Die Volkswagen-Betriebsratsvorsitzende Daniela Cavallo hat das geplante Fernbleiben des Konzernchefs Diess bei der Unternehmensversammlung kritisiert und verurteilt. Mit Erfolg: Der Vorstandsvorsitzende nimmt Teil.

Zunächst schien es so, als seien Herrn Diess amerikanische Investoren, die er genau zum Zeitpunkt der Unternehmensversammlung hätte treffen wollen, wichtiger als die eigene Belegschaft. Der Termin sei außerdem zu spät und nicht deutlich kommuniziert worden.
Das Echo aus den eigenen Reihen schallte dementsprechend harsch zurück: „Diese Provokation zeigt und, dass Herr Dr. Diess weiterhin keinerlei Interesse an einer konstruktiven Zusammenarbeit hat.“
Schon vor der Absage des Konzernchefs war der Wolfsburger Betriebsrat in Alarmbereitschaft, da das Mutterwerk in Wolfsburg kaum ausgelastet ist und droht so unproduktiv zu sein, wie es das letzte Mal in den 50er Jahren war. Auch aus diesem Grund verlangte die Arbeitnehmervertretung einen schnelleren Umstieg auf die Produktion von Elektrofahrzeugen, der jedoch frühstens mit dem 2026 anlaufenden Modell „Trinity“ anziehen soll.
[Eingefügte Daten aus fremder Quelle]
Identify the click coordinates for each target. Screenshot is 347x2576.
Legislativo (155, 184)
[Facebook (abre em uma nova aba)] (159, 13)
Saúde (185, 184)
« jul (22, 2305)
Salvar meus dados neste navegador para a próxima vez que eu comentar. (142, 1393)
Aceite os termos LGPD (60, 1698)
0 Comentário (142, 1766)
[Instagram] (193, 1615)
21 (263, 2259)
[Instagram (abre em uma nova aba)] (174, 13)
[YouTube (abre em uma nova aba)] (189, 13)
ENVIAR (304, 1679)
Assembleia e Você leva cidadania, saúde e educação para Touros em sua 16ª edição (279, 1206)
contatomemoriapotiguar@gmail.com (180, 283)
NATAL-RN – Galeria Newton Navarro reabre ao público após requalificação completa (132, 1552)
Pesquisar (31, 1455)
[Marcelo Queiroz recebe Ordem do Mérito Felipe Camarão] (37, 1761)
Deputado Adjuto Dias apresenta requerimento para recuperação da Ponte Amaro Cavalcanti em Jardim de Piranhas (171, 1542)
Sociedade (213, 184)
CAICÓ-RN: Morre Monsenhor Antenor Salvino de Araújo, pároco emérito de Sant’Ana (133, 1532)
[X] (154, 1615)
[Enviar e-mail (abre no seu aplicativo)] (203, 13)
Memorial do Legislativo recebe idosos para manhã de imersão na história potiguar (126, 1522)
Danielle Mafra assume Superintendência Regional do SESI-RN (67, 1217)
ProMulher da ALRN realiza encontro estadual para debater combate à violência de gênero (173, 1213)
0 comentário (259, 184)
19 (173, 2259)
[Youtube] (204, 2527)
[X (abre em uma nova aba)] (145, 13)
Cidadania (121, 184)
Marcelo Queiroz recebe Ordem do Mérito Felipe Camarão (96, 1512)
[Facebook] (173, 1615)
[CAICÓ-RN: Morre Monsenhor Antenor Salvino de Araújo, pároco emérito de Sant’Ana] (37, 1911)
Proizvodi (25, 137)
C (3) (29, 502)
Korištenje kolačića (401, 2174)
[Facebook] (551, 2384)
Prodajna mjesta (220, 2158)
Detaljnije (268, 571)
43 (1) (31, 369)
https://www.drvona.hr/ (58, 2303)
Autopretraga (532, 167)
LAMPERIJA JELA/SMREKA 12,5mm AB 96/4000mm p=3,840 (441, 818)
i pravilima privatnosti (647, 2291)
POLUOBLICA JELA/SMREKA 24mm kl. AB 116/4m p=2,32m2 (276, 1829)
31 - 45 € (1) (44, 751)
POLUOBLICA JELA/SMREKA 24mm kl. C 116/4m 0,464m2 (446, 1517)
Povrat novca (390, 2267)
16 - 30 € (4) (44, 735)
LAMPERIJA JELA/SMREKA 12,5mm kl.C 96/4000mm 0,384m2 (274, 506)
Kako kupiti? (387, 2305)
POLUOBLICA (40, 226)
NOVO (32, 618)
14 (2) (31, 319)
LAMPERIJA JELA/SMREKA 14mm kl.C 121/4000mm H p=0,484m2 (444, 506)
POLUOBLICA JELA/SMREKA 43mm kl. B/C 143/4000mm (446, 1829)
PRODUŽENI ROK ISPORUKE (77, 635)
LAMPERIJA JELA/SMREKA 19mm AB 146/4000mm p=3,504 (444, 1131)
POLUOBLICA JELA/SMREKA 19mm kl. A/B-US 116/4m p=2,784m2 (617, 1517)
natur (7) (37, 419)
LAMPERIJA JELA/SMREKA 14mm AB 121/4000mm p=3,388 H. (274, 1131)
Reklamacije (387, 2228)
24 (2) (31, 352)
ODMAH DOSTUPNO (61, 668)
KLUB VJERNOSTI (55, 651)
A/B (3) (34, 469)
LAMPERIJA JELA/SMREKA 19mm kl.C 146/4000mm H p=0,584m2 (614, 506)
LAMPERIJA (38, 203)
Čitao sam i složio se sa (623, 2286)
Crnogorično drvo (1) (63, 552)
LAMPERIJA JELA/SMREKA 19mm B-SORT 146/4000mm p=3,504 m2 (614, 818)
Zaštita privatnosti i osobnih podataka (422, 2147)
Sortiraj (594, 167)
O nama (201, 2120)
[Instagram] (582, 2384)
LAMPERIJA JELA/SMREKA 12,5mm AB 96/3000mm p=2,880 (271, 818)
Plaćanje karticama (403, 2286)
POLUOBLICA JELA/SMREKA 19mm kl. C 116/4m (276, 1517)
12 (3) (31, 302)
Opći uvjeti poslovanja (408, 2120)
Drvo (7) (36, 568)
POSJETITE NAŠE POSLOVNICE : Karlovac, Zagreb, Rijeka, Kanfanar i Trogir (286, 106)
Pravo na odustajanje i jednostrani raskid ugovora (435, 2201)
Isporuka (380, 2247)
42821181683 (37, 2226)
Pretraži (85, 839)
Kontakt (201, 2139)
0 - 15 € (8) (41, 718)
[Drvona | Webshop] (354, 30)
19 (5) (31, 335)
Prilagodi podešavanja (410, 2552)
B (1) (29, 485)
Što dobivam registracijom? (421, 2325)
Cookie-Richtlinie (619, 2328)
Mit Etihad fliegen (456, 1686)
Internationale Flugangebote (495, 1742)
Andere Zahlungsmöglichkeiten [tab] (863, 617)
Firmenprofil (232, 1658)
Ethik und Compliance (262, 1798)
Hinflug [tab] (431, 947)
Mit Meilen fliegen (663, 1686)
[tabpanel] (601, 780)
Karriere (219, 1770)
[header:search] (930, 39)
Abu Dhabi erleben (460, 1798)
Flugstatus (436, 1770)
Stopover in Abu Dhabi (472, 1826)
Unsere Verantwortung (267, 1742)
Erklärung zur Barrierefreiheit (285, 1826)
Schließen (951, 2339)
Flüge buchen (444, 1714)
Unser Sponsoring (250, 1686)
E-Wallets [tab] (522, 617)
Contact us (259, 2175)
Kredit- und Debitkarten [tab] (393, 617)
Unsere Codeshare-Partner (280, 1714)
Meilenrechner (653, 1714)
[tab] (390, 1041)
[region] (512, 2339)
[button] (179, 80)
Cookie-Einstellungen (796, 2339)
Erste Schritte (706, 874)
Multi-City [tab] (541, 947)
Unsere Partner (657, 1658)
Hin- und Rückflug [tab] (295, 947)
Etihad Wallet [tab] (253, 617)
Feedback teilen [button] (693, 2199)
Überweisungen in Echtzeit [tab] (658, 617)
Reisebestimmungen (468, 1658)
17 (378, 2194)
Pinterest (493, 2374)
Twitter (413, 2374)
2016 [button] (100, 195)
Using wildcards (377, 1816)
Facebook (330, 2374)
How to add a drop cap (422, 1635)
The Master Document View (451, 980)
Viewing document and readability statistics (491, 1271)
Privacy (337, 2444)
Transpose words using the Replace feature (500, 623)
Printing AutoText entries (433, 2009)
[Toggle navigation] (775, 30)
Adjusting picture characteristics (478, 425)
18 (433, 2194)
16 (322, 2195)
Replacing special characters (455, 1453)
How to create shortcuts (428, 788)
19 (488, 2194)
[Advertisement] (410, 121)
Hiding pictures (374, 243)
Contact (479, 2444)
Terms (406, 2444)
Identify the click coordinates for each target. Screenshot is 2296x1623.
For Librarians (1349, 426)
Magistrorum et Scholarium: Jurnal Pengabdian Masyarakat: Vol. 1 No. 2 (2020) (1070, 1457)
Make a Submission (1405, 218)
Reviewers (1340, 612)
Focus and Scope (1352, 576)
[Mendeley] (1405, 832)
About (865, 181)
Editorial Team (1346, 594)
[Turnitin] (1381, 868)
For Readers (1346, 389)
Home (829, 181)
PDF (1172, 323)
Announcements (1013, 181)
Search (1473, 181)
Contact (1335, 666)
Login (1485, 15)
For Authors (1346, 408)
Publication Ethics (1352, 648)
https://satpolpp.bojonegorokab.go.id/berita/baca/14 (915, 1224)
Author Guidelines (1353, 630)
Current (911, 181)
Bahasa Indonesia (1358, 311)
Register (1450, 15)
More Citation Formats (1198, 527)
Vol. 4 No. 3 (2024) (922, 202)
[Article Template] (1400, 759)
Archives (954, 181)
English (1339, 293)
„Bitte mehr wie Tesla sein.“

Als Vorbereitung auf den Umschwung inszeniert Diess die grüne Zukunftsvision VWs: Ein Managementmeeting mit Elon Musk, ein klares ‚Ja‘ zur Fridays For Future Bewegung und seine Teilnahme an einer Fahrraddemo konstruieren ein Bild der zukunftsgewandten Klimapolitik und der ökologischen Konzernentwicklung.
Herr Diess, der für diesen kommunikativen Umbruch eine spezialisierte PR-Agentur engagiert hat, muss zeitgleich die jüngsten Geschäftszahlen aus den Monaten Juni bis September rechtfertigen, die wie erwartet weiterhin unter der Chipkrise leiden. Die im Zuge dieser Flaute aufkommende Produktivitätsverbesserung und Fixkostenverminderung solle mit dem Abbau von 30.000 Stellen erreicht werden. Betriebsratschefin Daniela Cavallo bewertet dieses Vorhaben als „inhaltlichen Unfug“, der die Belegschaft verunsichere. Auch die IG-Metall redet von einer dramatischen Situation, die es so noch nie gegeben hätte. Der Vorstand gehe surfen, wandern und Rad fahren, während die Kolleginnen und Kollegen seit Monaten in der Kurzarbeit festhingen.
Den Auftrag „People Transformation“, den Diess Mitte September seiner Strategie-Division erteilt hatte, leitete die Betriebsratschefin an den Aufsichtsrat weiter. Gemeinsam mit den Eigentümerfamilien VWs, Niedersachsens Ministerpräsidenten und weiteren Aufsichtsratsmitgliedern wurde dieser Kulturbruch schließlich als inakzeptabel und nicht tolerierbar eingestuft, die Strategie zurückgezogen.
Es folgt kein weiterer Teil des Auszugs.